The Scytale Cipher is an ancient transposition cipher used by the Spartans. A message is written along the length of a cylinder (or strip of parchment wrapped around a rod), and the ciphertext is read by unwrapping the strip and reading column by column. This method rearranges the letters of the plaintext while preserving all characters, providing basic encryption.

Running Key Cipher

The Running Key Cipher is a polyalphabetic substitution cipher that uses a long piece of text as the key instead of a short repeating keyword. The key must be at least as long as the plaintext.
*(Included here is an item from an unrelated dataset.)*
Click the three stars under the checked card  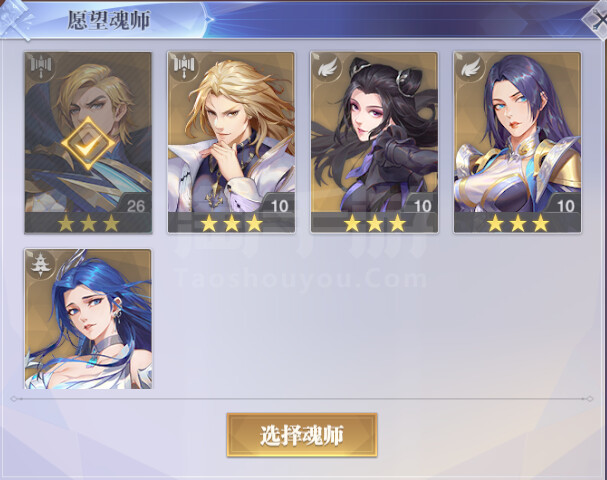click(89, 223)
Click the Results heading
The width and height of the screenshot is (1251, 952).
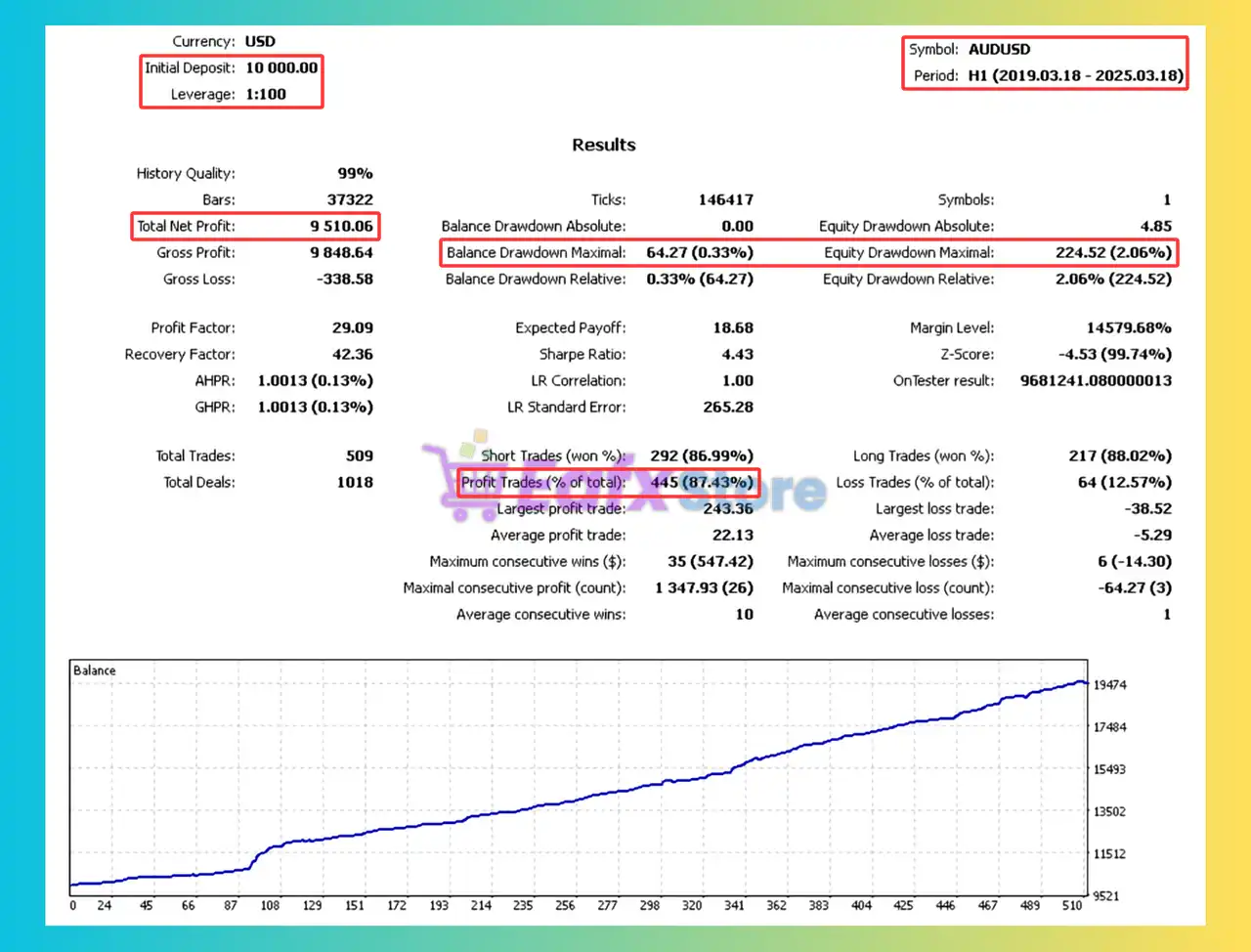tap(603, 145)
Each letter of the plaintext is combined with the corresponding letter of the key using modular arithmetic based on the alphabet.

Rout Cipher

The Rout Cipher is a columnar transposition cipher that rearranges letters of a plaintext into a grid defined by a keyword. Letters are then read off column by column in alphabetical order of the keyword letters. Spaces are removed during encoding, and if the last row is incomplete, it may be padded to fill the grid. The recipient decodes by reconstructing the grid and reading row by row.
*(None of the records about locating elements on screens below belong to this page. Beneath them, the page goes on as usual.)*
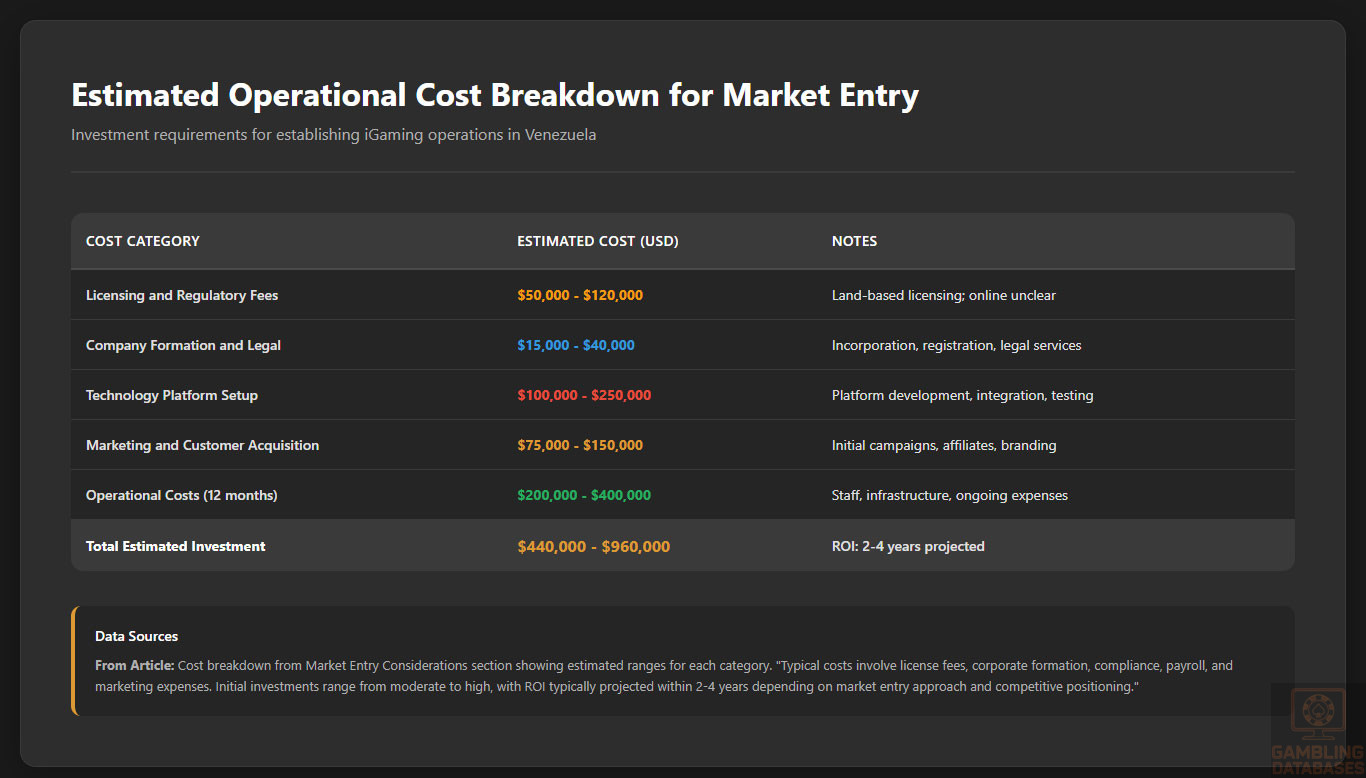Select the Technology Platform Setup row
This screenshot has width=1366, height=778.
pos(172,395)
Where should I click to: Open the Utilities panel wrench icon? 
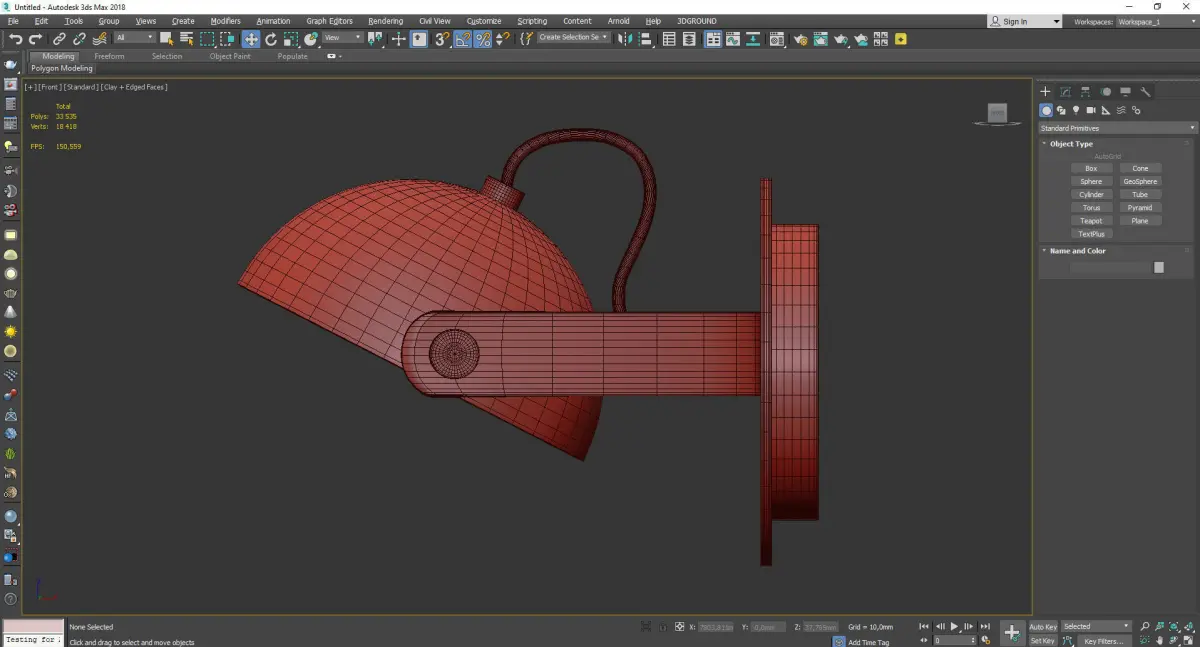tap(1146, 92)
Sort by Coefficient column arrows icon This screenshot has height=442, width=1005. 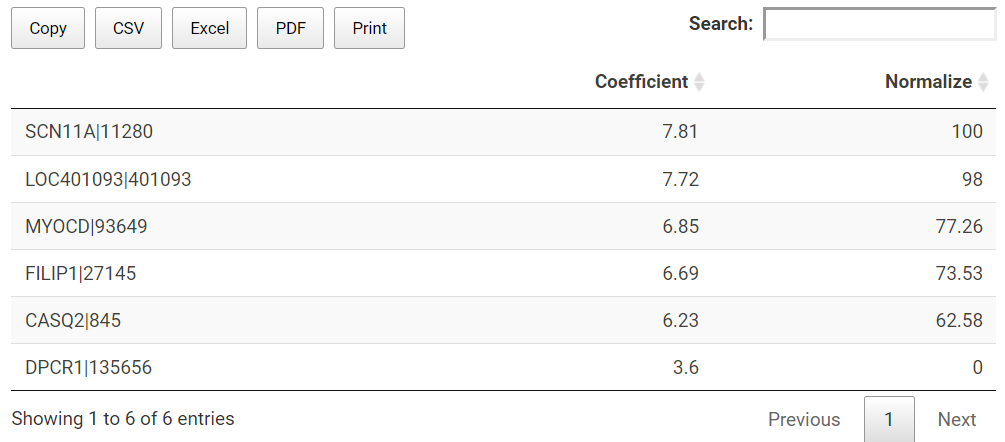[699, 82]
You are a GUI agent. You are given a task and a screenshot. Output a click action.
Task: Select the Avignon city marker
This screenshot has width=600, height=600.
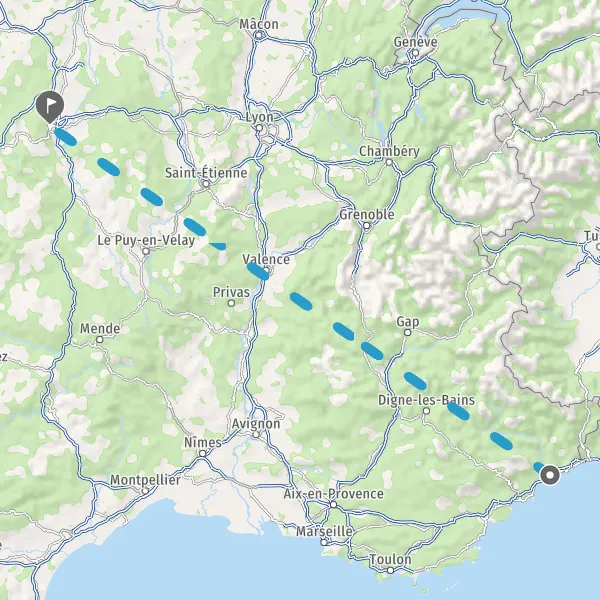(x=256, y=434)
Its security relies entirely on the secrecy of the keyword. It does not substitute letters but only rearranges them.

ROT Cipher

The ROT Cipher is a simple monoalphabetic substitution cipher that shifts each letter of the plaintext by a fixed number of positions in the alphabet. “ROT” stands for “rotate,” and the most common variant is ROT13, which shifts letters by 13 positions. This means that A becomes N, B becomes O, and so on, wrapping around the alphabet. Because the English alphabet has 26 letters, applying ROT13 twice restores the original text.

Rosicrucian Cipher

The Rosicrucian Cipher is a historical substitution cipher associated with the secretive Rosicrucian order, a mystical and philosophical society that emerged in early 17th-century Europe. It was primarily used to encode the order's esoteric texts, manifestos, and personal communications. The cipher disguises letters through a systematic symbolic substitution known only to initiates, allowing messages to remain hidden in plain sight.

Rail Fence Cipher

The Rail Fence Cipher is a classical transposition cipher that rearranges the letters of a plaintext message into a zigzag pattern across multiple "rails" (rows) and then reads them sequentially row by row to form the ciphertext. It is a simple but effective method for obscuring the order of letters, making it harder for casual observers to read the message without knowing the number of rails used.

Polygraphia

The Polygraphia Cipher originates from the work Polygraphia, a 16th-century cryptographic treatise written by the German abbot and polymath Johannes Trithemius and first published in 1518. The book is considered the first printed work devoted entirely to cryptography. Among its many systems, Trithemius introduced a progressive substitution method in which the encryption alphabet changes with each letter of the message.

Polybius (Square) Cipher

The Polybius Cipher, also known as the Polybius Square, is a classical substitution cipher invented by the ancient Greek historian and scholar Polybius. It encodes letters as pairs of numbers corresponding to their position in a 5×5 grid, allowing letters to be represented numerically. To fit the 26-letter Latin alphabet into a 25-cell square, the letters I and J are typically combined.